Wie ein Fisch an Land, schnappt Don Pietro nach Worten. Da beginnt, ganz unerwartet, Giuliano zu sprechen.

»Wäre meine Hand frei, so würde ich sie Euch reichen, Don Pietro. Wir sind Leidensbrüder geworden. Mein Haß fiel von mir ab, weil ich sehe, daß – so grausam Ihr wart – das Schicksal noch viel grausamer mit Euch verfährt. Weit härter, als Ihr es verdient, züchtigt Euch das Schicksal. Doch laßt darum den Kopf nicht hängen. Seht, ich bin voll Zuversicht, daß wir alle beide uns vom Verdacht werden reinigen können und daß dieses Leid Eure Seele reinigen wird.«

Obgleich durch Blutverlust geschwächt, gerät Don Pietro in Tollwut. Er möchte dem Rex Seraphicus an die Gurgel springen, er möchte an ihm und am Bargello und an seinem Vater die Raserei auslassen. Doch noch ehe eine einzige der in ihm aufbrodelnden Beschimpfungen seine Lippen verläßt, wandelt sich seine Tollwut in Todesangst, die ihm eisig durch alle Adern rieselt und ihm die Kiefer klappern macht. Denn jählings hat er die Unlösbarkeit der Schicksalsverknotung begriffen: sein eigener Vater liefert ihn dem Blutgericht aus! – und er hat von seinem Vater ein Erbarmen so wenig zu erwarten wie von Faustina! ...

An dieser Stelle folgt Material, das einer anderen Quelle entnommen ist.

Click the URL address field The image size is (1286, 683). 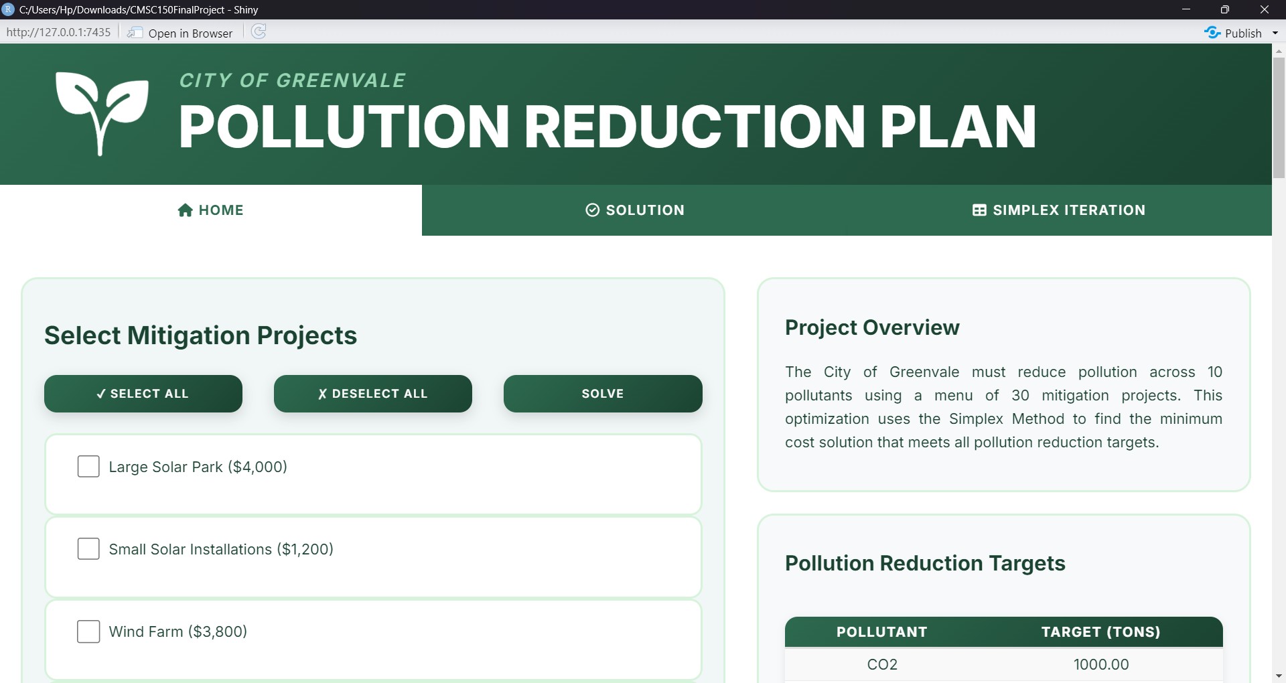(58, 31)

Die Lippen entfärbt, die Wangen leichenweiß, steht er von Schrecken geschüttelt da, schließt die Augen, sinnt.

Und dies ist, was er sinnt: Mich reinigen? Ich mich? Niemand außer Faustina kann mich vom Mordverdacht reinwaschen. Und darum bin ich verloren. Denn nie und nimmer wird Faustina öffentlich vor einem Gerichtshof zugeben, daß sie mit dem azurnen Schmetterling bemalt wurde. Aus Schamgefühl wird sie lügen und erst recht, weil sie mich haßt ...

Don Pietro öffnet die Augen, und ein feuchter Glanz blinkt an den Wimpern. Carlo, Noffo und Santi haben die Degen gezogen; wohl weiß er, daß sie für ihn sterben würden, falls er's verlangte ... Es wäre zwecklos, – rings senken sich zwanzig Hellebarden. Er winkt den Freunden ab.

Widerstandslos läßt er sich fesseln und zusammen mit Giuliano in die Torre di Nona, den Kerker der Schwerverbrecher, abführen.